Show, from the records below, all lines that contain the word "panel".

===== Entries provided =====

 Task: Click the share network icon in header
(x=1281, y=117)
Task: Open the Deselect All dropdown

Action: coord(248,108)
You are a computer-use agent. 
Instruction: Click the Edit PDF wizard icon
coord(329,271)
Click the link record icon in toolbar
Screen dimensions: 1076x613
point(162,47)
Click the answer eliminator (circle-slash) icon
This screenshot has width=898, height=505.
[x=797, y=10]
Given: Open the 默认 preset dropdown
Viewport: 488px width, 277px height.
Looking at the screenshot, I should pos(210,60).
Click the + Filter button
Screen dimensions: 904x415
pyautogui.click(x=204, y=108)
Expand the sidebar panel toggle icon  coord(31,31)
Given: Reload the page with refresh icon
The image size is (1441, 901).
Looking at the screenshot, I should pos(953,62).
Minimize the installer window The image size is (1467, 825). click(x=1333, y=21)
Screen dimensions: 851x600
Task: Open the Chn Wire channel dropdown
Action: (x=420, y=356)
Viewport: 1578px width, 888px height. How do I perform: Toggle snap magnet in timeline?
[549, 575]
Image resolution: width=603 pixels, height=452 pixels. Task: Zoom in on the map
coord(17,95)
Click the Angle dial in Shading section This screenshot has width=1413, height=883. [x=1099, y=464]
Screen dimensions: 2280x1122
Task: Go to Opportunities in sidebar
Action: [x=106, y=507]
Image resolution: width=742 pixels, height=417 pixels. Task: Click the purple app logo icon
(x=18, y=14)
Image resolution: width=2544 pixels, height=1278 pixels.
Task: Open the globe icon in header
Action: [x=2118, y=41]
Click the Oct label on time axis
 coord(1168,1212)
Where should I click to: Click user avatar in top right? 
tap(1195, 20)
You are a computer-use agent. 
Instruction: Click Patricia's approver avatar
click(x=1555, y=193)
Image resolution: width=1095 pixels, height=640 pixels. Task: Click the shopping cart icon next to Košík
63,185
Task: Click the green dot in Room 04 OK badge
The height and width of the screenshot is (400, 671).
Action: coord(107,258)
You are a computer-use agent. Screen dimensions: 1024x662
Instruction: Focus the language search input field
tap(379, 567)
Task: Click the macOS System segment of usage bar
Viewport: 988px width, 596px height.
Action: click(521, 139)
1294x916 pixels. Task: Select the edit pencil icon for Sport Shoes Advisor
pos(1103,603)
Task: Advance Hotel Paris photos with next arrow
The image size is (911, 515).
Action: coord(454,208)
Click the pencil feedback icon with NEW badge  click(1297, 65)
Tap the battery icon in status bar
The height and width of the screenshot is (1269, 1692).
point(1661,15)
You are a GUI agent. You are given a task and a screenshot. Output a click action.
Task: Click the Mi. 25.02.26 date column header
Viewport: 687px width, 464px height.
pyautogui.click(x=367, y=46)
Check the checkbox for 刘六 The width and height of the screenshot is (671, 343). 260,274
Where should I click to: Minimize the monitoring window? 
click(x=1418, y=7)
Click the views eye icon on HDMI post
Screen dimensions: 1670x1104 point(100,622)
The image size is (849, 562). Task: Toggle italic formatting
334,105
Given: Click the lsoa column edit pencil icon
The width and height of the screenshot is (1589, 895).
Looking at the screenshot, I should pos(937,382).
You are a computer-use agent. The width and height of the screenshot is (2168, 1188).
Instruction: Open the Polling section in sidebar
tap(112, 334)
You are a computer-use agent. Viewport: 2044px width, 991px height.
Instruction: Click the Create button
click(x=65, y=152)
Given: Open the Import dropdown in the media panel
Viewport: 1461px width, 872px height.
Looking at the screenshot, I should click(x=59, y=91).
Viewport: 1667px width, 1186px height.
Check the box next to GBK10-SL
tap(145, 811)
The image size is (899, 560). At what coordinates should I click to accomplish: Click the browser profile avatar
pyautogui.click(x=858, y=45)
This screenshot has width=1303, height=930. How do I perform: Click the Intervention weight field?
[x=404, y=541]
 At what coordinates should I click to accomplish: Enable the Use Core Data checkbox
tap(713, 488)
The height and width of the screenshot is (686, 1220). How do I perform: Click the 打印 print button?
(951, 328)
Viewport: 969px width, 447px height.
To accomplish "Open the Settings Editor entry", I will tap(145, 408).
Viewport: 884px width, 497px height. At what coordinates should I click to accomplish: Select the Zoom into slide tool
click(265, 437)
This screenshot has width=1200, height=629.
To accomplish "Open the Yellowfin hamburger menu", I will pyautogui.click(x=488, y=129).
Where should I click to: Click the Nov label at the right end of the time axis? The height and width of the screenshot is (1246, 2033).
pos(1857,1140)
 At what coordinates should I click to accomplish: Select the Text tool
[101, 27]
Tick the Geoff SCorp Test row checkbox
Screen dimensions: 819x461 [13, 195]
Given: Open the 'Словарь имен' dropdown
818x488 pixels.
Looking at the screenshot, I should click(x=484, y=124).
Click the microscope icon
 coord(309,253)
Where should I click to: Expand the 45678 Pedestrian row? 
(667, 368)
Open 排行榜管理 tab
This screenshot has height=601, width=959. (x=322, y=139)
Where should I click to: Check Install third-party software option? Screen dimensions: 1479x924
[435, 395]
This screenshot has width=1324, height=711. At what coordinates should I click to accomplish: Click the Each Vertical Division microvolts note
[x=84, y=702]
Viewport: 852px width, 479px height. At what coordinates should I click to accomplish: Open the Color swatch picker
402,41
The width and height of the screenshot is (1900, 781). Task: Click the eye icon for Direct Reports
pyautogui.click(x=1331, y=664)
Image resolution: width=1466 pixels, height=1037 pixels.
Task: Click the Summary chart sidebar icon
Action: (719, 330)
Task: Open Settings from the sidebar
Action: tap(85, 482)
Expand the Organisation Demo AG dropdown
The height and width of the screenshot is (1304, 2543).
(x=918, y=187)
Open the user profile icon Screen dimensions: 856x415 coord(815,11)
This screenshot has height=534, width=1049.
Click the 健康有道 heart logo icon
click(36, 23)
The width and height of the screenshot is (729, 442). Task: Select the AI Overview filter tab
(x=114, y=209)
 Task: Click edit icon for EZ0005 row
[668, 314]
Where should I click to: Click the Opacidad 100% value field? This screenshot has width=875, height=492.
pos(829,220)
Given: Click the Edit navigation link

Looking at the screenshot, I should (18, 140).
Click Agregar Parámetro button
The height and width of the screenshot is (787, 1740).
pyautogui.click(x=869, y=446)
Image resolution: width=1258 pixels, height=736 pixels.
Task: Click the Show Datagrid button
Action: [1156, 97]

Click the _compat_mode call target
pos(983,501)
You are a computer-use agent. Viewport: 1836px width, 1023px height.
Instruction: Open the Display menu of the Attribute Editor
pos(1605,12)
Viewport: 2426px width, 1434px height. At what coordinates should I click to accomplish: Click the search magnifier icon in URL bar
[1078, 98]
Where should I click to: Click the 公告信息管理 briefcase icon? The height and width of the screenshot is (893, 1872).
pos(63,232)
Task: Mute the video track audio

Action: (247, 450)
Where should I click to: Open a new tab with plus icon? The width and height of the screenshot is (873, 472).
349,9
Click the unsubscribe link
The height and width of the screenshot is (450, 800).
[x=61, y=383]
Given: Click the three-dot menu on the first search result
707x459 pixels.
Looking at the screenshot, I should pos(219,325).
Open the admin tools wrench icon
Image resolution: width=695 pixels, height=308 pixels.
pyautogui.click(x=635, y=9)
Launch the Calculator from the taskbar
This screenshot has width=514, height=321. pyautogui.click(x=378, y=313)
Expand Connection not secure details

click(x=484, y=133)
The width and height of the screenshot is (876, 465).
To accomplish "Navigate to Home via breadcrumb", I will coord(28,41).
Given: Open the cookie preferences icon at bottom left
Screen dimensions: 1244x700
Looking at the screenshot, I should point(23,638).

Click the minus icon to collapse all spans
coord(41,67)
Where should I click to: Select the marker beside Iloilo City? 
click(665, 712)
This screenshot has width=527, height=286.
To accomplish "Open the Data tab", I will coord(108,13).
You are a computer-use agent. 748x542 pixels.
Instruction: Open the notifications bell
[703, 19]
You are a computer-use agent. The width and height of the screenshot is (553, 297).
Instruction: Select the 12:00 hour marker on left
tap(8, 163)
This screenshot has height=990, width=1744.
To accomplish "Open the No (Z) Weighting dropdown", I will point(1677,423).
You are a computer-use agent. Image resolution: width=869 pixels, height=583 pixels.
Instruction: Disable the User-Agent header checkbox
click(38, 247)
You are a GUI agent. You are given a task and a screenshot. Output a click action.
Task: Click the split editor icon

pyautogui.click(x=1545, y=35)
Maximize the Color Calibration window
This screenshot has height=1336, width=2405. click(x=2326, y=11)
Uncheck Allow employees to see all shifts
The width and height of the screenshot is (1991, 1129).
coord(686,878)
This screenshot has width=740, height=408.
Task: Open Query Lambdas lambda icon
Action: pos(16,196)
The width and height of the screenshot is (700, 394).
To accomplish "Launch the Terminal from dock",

=====

* **Solution to this task**:
Expand the sidebar panel toggle icon  coord(31,31)
Given: Open the Import dropdown in the media panel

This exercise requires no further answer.